Ulcerative colitis is characterized by amplified acute inflammation with delayed resolution

The cause of chronic inflammation in ulcerative colitis (UC) is incompletely understood. Here we tested the hypothesis that an excessive acute inflammatory response to bacteria contributes to the pathogenesis. Acute inflammatory responses were provoked in UC patients and healthy controls by intradermal inoculation with bacteria. Vascular responses were quantified by laser Doppler.

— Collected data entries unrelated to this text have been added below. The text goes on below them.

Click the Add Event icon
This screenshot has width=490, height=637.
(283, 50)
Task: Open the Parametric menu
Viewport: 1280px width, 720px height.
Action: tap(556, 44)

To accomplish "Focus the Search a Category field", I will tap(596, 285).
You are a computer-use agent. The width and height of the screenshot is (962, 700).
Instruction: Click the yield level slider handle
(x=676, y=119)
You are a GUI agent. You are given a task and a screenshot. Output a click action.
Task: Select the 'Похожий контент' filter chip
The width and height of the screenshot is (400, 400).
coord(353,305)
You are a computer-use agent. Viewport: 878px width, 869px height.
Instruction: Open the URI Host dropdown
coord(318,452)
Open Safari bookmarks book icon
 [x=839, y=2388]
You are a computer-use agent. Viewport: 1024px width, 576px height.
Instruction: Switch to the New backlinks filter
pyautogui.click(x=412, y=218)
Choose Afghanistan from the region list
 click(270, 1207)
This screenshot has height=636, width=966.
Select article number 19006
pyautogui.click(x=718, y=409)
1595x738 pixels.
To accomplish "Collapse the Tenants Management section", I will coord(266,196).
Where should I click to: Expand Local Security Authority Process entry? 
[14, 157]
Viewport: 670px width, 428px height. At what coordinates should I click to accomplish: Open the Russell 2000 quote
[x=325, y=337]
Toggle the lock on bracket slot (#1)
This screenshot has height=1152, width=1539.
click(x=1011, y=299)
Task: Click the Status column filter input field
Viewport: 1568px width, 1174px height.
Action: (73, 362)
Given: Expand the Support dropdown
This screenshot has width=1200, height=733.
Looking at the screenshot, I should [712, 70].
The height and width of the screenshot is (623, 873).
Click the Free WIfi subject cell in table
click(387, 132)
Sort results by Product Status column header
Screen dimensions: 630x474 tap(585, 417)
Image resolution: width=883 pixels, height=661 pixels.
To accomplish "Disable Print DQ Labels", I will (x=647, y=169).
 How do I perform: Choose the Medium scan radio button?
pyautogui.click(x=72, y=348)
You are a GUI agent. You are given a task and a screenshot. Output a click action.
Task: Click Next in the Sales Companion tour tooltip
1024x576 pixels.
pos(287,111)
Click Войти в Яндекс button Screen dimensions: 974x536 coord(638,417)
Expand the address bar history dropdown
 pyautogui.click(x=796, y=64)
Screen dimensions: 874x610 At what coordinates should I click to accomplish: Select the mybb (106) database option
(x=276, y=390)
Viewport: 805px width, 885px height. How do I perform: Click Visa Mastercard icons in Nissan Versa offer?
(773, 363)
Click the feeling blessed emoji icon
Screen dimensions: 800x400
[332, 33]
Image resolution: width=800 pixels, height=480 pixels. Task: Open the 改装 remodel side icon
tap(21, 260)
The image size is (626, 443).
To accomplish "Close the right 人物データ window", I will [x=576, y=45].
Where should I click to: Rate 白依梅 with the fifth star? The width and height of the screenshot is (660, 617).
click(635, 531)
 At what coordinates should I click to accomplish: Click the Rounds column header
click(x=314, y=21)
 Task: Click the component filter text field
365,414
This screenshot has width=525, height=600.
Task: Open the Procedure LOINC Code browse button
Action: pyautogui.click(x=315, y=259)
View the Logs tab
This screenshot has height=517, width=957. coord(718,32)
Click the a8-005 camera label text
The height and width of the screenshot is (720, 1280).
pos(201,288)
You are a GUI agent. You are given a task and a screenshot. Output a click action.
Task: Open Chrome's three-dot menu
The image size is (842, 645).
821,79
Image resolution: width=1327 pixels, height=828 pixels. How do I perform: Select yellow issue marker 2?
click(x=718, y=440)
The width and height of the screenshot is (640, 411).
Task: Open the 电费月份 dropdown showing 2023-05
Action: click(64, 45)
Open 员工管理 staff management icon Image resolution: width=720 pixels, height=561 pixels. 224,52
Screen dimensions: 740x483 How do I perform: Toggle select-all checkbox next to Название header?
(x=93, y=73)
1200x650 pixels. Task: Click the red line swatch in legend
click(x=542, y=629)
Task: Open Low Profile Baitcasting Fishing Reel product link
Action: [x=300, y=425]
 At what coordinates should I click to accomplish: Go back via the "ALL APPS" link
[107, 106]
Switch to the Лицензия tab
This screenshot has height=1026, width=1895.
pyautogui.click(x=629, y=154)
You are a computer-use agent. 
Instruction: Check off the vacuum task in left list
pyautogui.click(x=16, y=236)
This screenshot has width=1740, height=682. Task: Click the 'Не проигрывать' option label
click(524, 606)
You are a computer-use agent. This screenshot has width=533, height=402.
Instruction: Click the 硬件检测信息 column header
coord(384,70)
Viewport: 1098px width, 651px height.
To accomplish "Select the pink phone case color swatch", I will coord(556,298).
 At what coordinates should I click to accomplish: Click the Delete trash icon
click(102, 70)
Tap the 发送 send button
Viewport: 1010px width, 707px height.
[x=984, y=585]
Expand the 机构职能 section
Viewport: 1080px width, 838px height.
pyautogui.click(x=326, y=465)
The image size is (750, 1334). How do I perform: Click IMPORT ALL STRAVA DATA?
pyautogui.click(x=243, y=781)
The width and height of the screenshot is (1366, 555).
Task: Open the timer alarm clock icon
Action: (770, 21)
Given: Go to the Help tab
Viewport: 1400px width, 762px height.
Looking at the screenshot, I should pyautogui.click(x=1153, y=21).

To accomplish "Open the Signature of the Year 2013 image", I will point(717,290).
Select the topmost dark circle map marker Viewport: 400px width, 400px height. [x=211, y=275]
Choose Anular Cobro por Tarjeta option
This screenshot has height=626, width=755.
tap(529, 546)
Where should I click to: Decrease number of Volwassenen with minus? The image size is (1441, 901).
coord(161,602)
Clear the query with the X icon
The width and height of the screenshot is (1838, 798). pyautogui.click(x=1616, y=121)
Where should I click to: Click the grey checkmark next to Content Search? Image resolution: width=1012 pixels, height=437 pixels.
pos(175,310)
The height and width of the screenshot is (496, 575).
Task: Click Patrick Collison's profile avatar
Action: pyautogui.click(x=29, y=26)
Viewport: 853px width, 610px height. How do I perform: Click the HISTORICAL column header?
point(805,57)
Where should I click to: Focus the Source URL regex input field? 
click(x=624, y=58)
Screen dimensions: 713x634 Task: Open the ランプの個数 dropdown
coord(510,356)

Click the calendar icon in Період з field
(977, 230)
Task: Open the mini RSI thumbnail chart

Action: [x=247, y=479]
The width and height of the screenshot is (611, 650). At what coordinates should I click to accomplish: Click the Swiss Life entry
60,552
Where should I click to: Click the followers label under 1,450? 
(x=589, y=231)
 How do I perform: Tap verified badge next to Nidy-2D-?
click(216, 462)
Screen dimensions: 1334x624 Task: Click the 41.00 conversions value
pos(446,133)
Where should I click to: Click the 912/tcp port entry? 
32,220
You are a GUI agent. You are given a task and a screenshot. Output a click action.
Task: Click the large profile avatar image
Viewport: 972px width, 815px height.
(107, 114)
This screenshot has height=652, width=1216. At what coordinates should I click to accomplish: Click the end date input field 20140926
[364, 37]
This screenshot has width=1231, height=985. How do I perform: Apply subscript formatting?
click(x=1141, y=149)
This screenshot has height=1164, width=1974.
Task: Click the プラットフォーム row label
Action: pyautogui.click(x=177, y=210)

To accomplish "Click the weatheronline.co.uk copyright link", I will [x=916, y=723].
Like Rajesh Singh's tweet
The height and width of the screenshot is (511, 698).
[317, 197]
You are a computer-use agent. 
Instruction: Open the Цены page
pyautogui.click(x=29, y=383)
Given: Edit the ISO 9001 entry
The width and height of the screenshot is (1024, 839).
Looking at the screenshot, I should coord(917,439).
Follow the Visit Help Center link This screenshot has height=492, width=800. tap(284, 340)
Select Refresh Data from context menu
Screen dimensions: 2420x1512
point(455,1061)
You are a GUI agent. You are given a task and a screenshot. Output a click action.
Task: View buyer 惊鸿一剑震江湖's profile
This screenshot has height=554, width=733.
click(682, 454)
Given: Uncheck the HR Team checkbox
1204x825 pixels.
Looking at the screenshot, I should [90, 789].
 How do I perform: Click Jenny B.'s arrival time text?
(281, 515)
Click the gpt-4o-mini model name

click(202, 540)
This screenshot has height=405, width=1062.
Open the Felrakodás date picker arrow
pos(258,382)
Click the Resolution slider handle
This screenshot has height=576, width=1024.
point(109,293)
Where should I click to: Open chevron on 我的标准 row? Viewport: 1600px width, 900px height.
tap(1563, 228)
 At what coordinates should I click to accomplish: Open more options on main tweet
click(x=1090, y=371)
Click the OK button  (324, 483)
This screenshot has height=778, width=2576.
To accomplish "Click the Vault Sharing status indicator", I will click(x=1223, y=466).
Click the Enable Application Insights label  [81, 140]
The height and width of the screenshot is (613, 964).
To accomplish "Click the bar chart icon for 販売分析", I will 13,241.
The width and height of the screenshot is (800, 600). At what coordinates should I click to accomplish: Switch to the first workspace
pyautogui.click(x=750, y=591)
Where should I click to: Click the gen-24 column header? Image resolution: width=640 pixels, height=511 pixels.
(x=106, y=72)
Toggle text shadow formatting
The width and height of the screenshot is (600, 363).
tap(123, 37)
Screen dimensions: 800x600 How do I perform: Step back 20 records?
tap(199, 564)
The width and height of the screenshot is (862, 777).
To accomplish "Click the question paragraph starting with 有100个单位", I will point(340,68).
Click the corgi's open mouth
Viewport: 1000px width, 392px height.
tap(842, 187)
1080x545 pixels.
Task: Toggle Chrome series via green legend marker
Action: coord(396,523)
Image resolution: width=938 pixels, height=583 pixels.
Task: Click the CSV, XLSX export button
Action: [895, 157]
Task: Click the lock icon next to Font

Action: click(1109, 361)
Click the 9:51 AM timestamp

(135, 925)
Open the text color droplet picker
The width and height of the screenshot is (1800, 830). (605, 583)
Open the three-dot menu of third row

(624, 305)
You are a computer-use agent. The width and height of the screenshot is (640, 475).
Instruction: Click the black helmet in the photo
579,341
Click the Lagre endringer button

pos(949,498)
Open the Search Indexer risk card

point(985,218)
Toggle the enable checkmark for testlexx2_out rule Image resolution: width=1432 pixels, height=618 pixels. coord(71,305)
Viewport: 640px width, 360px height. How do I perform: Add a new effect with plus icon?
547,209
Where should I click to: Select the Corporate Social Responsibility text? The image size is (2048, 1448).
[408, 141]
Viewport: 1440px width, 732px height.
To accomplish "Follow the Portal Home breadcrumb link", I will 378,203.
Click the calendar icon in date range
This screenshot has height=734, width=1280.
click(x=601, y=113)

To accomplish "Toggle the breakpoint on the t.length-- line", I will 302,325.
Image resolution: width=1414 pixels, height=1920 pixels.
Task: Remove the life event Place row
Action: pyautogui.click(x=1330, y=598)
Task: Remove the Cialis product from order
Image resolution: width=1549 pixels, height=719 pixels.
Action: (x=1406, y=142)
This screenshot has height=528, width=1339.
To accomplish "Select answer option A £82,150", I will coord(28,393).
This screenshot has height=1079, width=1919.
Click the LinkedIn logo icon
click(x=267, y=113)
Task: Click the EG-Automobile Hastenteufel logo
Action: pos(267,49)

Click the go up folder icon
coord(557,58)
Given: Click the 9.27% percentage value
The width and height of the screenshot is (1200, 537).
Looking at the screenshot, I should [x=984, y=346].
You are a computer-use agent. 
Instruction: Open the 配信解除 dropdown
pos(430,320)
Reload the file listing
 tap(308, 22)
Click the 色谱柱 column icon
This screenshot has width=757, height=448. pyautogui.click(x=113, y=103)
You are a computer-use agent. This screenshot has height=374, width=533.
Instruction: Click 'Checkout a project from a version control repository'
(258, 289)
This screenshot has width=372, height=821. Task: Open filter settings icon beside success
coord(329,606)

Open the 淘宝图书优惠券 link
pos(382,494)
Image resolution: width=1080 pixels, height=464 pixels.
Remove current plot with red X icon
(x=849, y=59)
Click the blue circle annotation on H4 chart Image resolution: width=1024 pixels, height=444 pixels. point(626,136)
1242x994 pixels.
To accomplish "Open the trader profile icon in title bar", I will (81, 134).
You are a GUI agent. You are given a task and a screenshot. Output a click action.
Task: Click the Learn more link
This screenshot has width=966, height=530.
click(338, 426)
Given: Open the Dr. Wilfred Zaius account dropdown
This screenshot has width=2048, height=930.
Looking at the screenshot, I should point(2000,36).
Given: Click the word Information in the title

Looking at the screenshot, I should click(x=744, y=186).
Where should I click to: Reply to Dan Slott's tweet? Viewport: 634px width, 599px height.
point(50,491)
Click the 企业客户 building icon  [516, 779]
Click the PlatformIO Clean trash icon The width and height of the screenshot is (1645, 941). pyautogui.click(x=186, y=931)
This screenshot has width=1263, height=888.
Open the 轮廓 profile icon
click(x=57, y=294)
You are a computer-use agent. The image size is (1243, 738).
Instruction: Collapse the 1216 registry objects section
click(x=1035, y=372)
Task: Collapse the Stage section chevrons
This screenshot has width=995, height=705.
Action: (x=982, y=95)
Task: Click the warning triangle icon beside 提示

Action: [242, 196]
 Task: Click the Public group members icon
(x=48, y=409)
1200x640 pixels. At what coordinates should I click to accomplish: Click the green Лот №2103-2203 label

Inflammatory exudates were recovered in superimposed suction blisters and cells measured by polychromatic flow cytometry, cytokines by multiplex array, and inflammatory lipids by mass spectrometry. Vascular responses in UC patients were heightened at 24h after bacterial injection (p=0·03), and remained abnormally high at 48h (p=0·0005) and this amplified response was seen in UC with Gram-positive as well as Gram-negative organisms (p=0·01). The cellular infiltrate over the injection site, composed largely of neutrophils at 4 hours a was greater in UC (p=0·002). At 48h, the increased numbers of cells in UC were composed of neutrophils (p=0·001) and CD4 lymphocytes (p=0·001). The exaggerated inflammation in UC was not a cytokine-driven phenomenon. Exaggerated onset was normalised in patients taking 5-aminosalicylates, accompanied by increased concentrations of hydroxy fatty acids 9-oxo-octadecadienoic acid (OxoODE; p=0·05) and 13-OxoODE (p=0·01) in resolving exudates. , these compounds suppressed macrophage inflammatory cytokine secretion through PPARγ (p<0·0001). Conversely, 5-aminosalicylates did not inhibit early inflammatory reactions in control participants. Acute inflammatory responses to bacteria in UC are both overly exuberant and slow to resolve. Neutrophils accumulate in excess and persist, in keeping with the pathological appearances of disease flares. These studies also provide new insight into the mechanism of 5-aminosalicylate (5ASA) drugs, which act as pro-resolution rather than indiscriminate anti-inflammatory agents by promoting formation of immunomodulatory hydroxy lipids. While production of these lipids is not defective as part of the underlying disease process, this identifies a novel mechanism of drug action harnessing pro-resolution pathways.